Dr. Feiges Personaltipp

 

Heute: Generation Y - Bewerber werden Umworbene


Unternehmen sehen die „Generation Y" nicht mehr nur als Konsumenten, sondern immer mehr auch als potenzielle Mitarbeiter - als die Kollegen von morgen. Damit geht ein Paradigmenwechsel in der Bewerberansprache, in der ganzen Personalarbeit, einher.

 

Der Arbeitsmarkt hat sich verändert: Unternehmen wählen sich ihre Mitarbeiter immer seltener aus, sie werden vielmehr von gut ausgebildeten und selbstbewussten Arbeitnehmern ausgewählt. Und wer eine Stelle in einem Unternehmen antritt, das sich bei ihm „beworben" hat, der tut dies mit ganz anderen Erwartungen als jemand, der lange auf eine solche Chance warten musste. Und hier gibt es oft schon das erste Problem: Denn natürlich wird der „Chosen One" an seinem Arbeitsplatz nicht mit Vorschusslorbeeren und der fest eingeplanten steilen Karriereleiter erwartet. Vielmehr muss er sein Können erst einmal beweisen. Vor allem bei größeren Mittelständlern trifft er zudem oft auf viele ebenfalls neu eingestellten Kollegen, die ähnlich selbstbewusst und gebildet sind wie er. Da fällt es schwer, sich noch als etwas Besonderes zu fühlen. Jetzt ist die Personalabteilung gefragt.


Generation Y integrieren
Die Verantwortlichen müssen sich also genau überlegen, wie sie die neuen Kollegen einerseits weiter umwerben, andererseits aber auch ein bisschen erden, sprich: die Mitarbeiter integrieren. Zunächst muss man dabei prüfen, ob das bisherige Programm zur Einführung und Einarbeitung neuer Mitarbeiter - neudeutsch „Onboarding Program" - so bleiben kann, wie es ist, oder ob man dieses an die neuen Gegebenheiten anpassen muss.

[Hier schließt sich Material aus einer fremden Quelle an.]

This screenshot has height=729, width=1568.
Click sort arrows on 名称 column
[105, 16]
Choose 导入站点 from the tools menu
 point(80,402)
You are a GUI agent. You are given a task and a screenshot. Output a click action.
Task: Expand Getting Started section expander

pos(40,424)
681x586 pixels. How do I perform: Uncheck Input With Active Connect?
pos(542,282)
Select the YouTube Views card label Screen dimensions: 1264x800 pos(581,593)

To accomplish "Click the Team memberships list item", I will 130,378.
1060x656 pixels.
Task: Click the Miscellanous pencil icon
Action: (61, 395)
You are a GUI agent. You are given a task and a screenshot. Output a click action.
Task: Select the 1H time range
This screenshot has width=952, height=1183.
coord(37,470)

Eine weitere Möglichkeit der „Integrationshilfe" sind individuelle Paten. Oder auch interne Online-Plattformen. Schließlich ist die Generation Y gewohnt, sich über solche Kanäle auszutauschen und zu vernetzen. Weiter geht es mit den Karriereprogrammen: Die Generation Y ist - wenn man den Untersuchungen glauben darf - ungeduldig in der Frage, wie lange sie auf Karriere warten will. In unseren TOP JOB-Untersuchungen kommt seit einigen Jahren regelmäßig zum Ausdruck, dass sich immer mehr Junge bei der Personalentwicklung „altersdiskriminiert" fühlen. Vielleicht sollten Sie sich hier Gedanken machen zu anderen, neuen Karriereprogrammen?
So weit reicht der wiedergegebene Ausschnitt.